• **AIM OF THE EXERCISE**
Start at the line that contains "The height and" in the listing below and extract every line through the last, exactly; leave pictures out.

================

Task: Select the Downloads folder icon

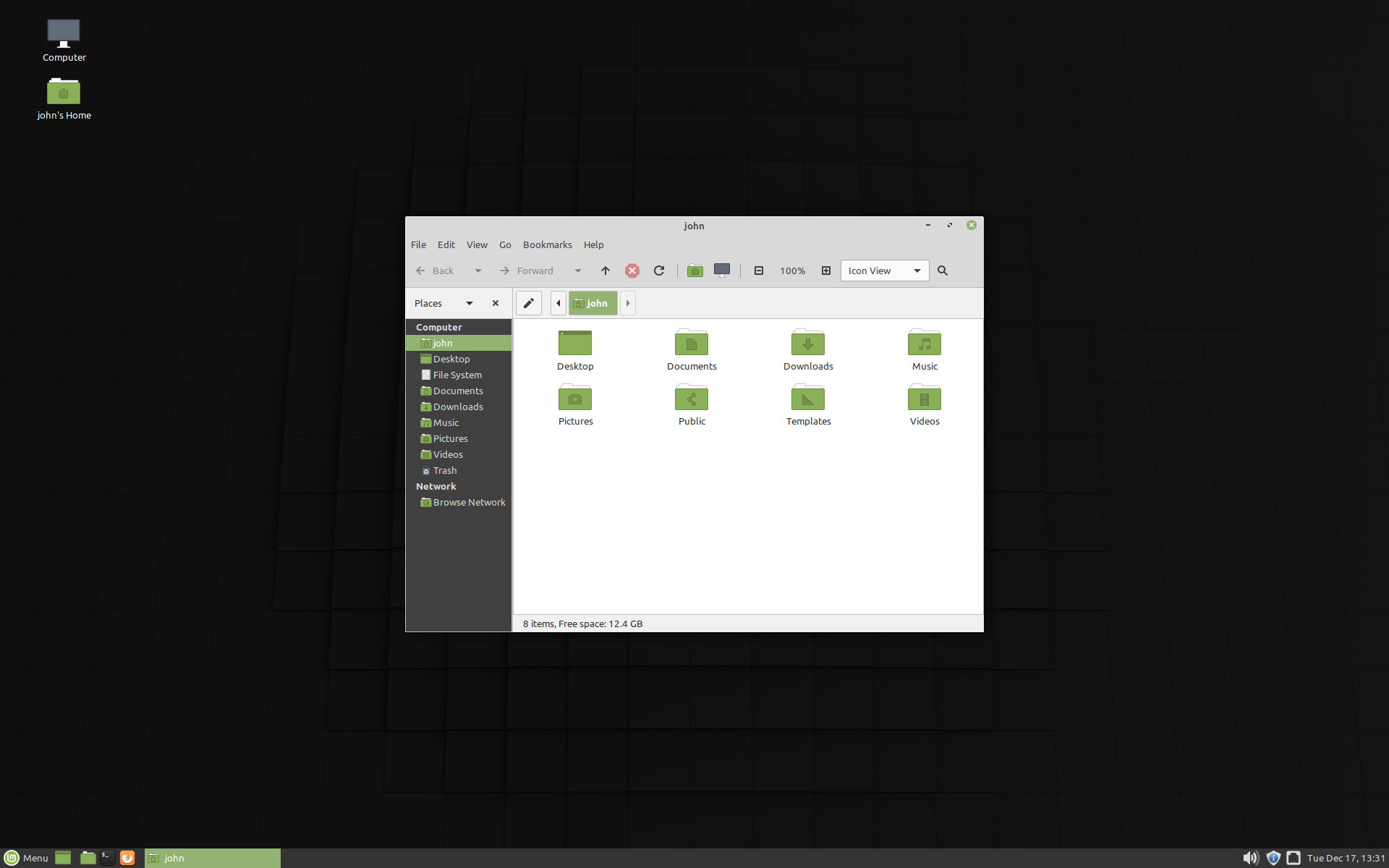Action: [808, 350]
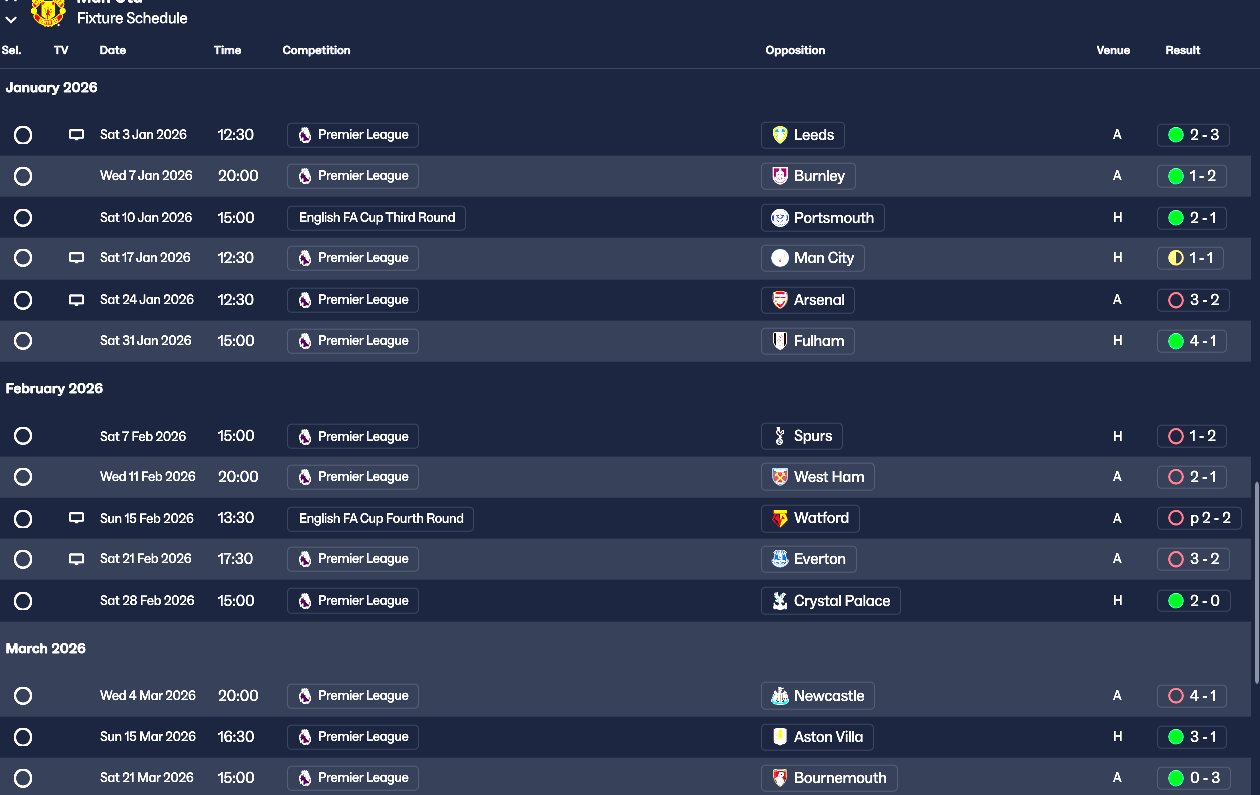Viewport: 1260px width, 795px height.
Task: Expand the dropdown chevron beside Fixture Schedule
Action: click(x=11, y=19)
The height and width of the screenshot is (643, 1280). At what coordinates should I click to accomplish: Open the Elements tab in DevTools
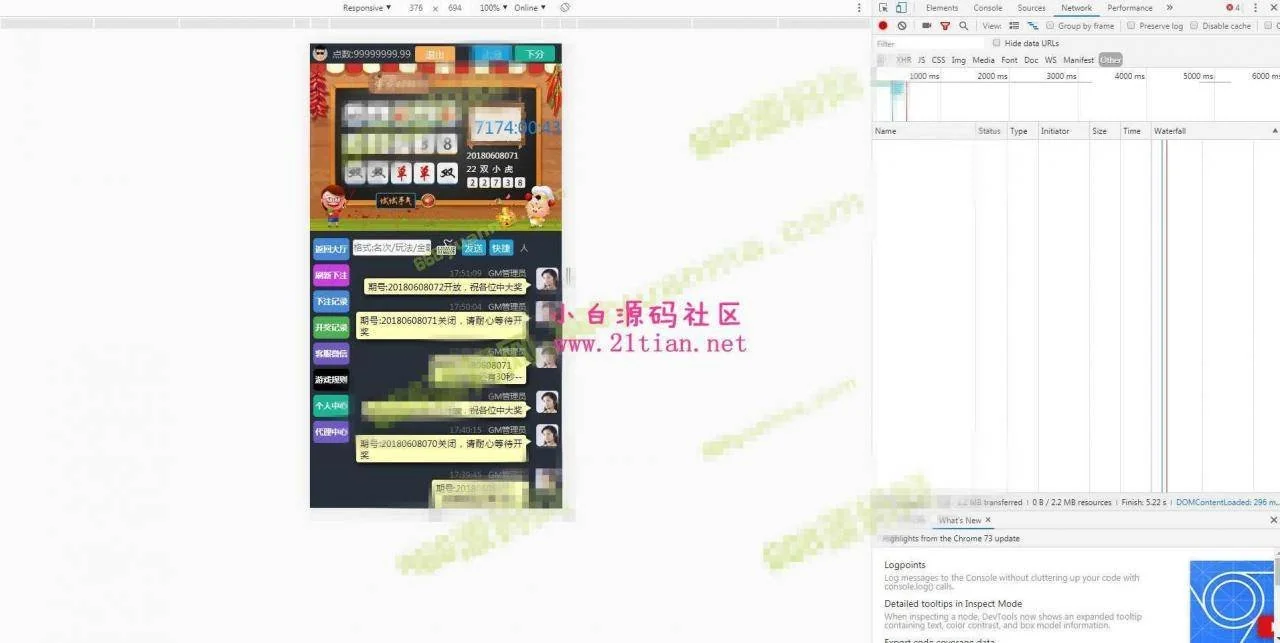(941, 8)
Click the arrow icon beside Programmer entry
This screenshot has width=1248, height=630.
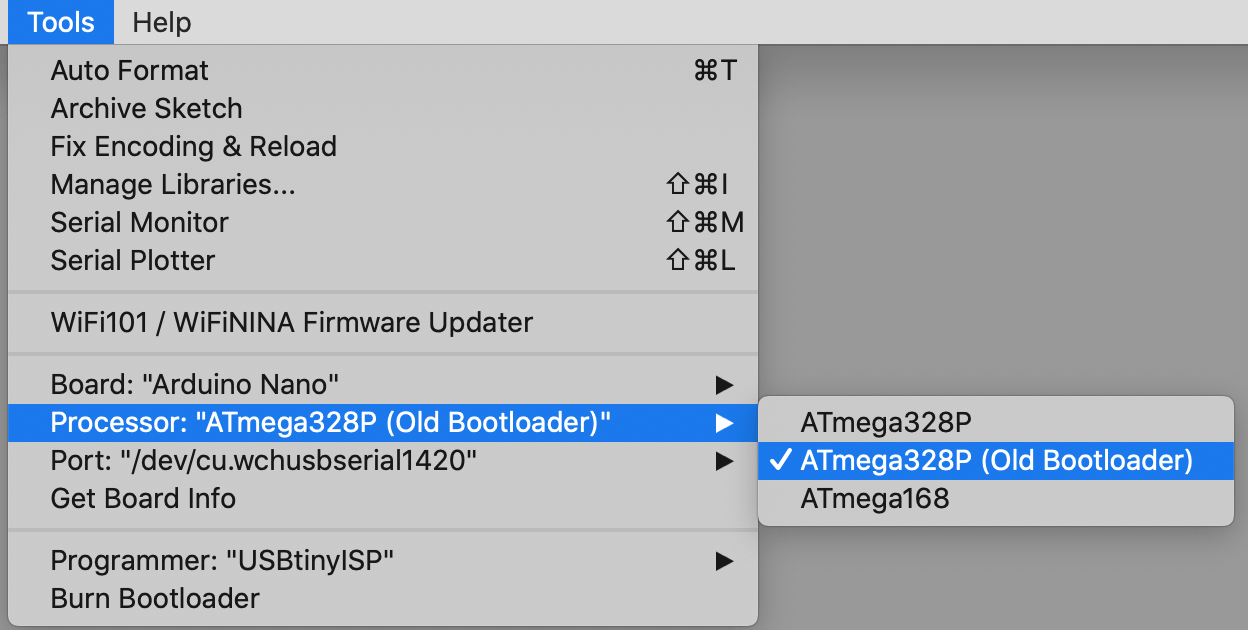point(724,561)
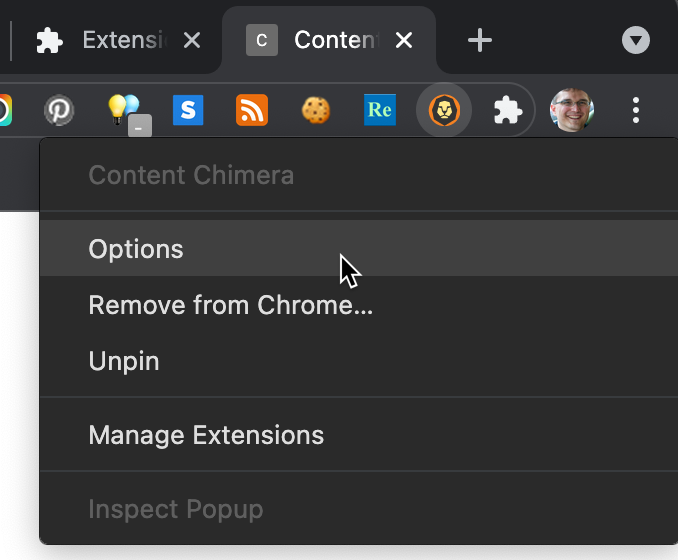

================

• **EXPECTED ANSWER**
The height and width of the screenshot is (643, 1280). At what coordinates should I click to accomplish: Open the Elements tab in DevTools
(941, 8)
Click the arrow icon beside Programmer entry
This screenshot has width=1248, height=630.
point(724,561)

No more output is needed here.